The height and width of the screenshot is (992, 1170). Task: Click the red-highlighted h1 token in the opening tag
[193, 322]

= = = = =

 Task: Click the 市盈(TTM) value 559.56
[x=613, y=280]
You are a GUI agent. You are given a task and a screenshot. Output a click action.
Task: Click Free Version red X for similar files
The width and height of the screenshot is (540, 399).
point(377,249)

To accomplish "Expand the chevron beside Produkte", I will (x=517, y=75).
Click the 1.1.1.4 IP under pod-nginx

= = = = =

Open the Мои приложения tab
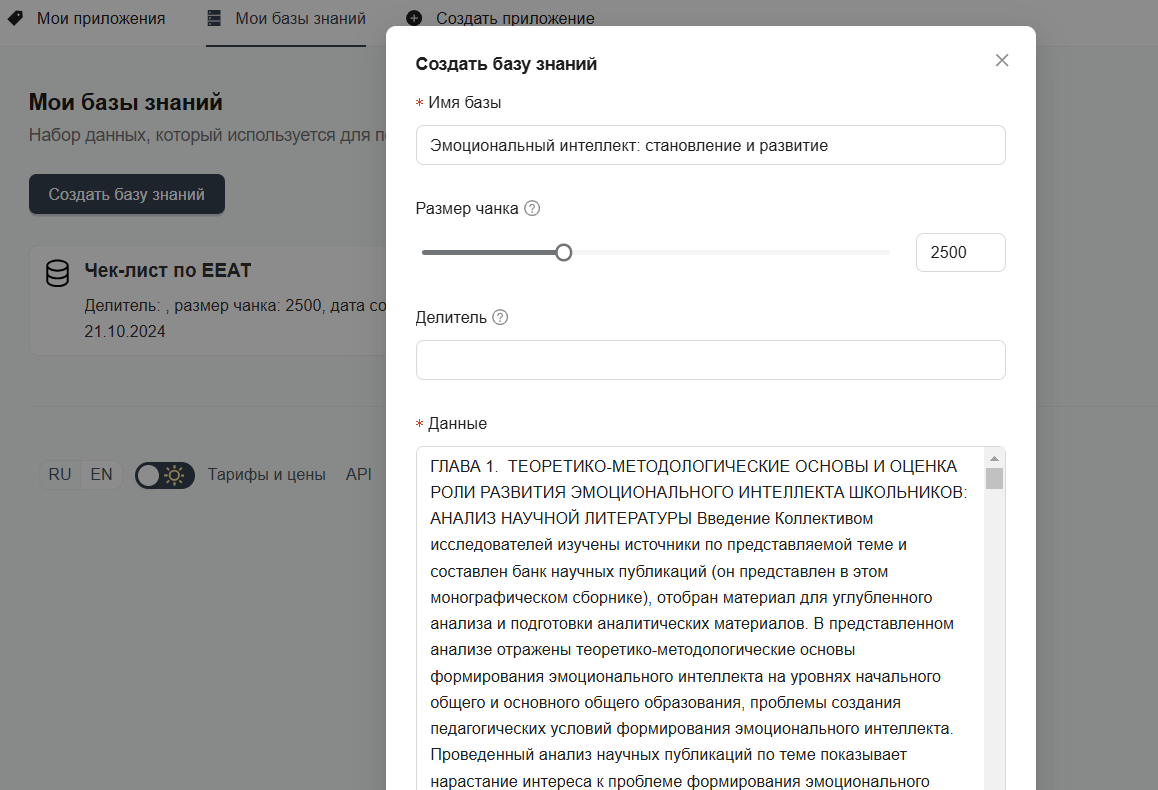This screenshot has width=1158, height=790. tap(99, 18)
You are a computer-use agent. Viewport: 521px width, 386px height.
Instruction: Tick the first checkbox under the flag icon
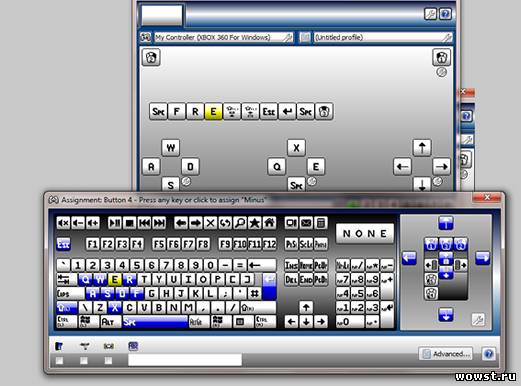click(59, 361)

= = = = =

Task description » Return a word-for-word copy of the lines above from the one holding "Task: Click Free" through the one holding "Click the 1.1.1.4 IP under pod-nginx", with both of them included and nothing besides.

Response to the task »
Task: Click Free Version red X for similar files
The width and height of the screenshot is (540, 399).
point(377,249)

To accomplish "Expand the chevron beside Produkte", I will (x=517, y=75).
Click the 1.1.1.4 IP under pod-nginx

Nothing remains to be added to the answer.